Por Jaime Torres Bodet*

 

 

Oigo subir la noche, como un agua

oscura por las hondas cañerías,

como un agua que fuera ira disuelta,

marea de odio sobre el gran desierto

de la tierra dormida…

 

Suben, con ella, innumerables restos

de cosas que no quiso

cristalizar la luz de la memoria:

cadáveres de sueños insepultos,

ruinas de instantes hace mucho hundidos

en el lodo tenaz de las derrotas,

banderas de esperanzas desgarradas

por quién sabe qué viento áspero y terco,

velas de naves náufragas

en bahías de llanto y de silencio.

 

Pero entre tantas sombras

sube una clara estrella en esa ola.

Fue una verdad incorruptible.
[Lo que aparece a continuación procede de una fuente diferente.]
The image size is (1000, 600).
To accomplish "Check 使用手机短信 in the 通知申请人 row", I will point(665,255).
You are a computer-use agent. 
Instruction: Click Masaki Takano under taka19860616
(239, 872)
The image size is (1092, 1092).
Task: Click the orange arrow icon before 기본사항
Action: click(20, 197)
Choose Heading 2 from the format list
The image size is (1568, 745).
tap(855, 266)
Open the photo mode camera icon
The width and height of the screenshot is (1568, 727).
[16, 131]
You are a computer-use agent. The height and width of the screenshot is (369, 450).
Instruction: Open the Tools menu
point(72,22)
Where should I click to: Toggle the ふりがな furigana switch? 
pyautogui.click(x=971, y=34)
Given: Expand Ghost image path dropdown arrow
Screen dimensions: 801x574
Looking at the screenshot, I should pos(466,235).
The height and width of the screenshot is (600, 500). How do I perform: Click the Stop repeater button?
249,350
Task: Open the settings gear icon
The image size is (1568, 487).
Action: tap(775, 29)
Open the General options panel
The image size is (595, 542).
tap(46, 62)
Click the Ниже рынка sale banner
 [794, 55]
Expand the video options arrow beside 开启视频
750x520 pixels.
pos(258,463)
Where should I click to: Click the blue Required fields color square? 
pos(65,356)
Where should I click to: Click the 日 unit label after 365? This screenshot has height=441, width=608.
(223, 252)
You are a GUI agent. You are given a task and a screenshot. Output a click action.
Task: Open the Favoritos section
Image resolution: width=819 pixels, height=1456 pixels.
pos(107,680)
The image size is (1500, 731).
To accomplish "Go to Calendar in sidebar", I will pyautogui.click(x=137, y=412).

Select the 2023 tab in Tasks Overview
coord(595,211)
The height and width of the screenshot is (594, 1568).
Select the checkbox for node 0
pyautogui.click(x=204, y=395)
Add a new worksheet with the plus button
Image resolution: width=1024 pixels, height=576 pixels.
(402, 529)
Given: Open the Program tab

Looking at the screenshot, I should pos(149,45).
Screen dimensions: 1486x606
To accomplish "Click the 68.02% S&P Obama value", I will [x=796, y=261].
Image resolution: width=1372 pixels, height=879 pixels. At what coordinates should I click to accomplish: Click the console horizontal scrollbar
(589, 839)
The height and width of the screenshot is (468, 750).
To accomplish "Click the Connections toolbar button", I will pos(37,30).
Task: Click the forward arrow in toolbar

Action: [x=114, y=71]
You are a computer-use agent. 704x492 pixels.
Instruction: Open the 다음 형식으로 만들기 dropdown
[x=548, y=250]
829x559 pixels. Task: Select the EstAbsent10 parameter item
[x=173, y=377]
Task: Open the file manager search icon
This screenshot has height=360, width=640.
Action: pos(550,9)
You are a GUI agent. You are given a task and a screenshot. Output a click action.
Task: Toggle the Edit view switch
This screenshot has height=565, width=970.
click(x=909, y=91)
Un canto

limpio como el fervor de un acto bueno.

Y en ese canto reconozco mi alma.

Y la voz de ese canto me conforta.

Y su encendida desnudez me salva.

 

Podrán subir por las ocultas venas

de la conciencia, todas las desgracias,

todas las horas malas,

todas las velas náufragas,

todas las ilusiones insepultas

y todas las banderas desgarradas;

porque —si, entre ellas, sube

una verdad de amor dicha en voz alta—

tendrá sentido el tiempo

y no habrán sido inútiles

ni el dolor, ni la angustia, ni el esfuerzo.

 

Una palabra pura

perdona al hombre que la dijo un día

y lo lleva, seguro, hasta la muerte.  

 

*Poema publicado el 6 de octubre de 1965, en el suplemento La Cultura en México de la revista Siempre! Número 190.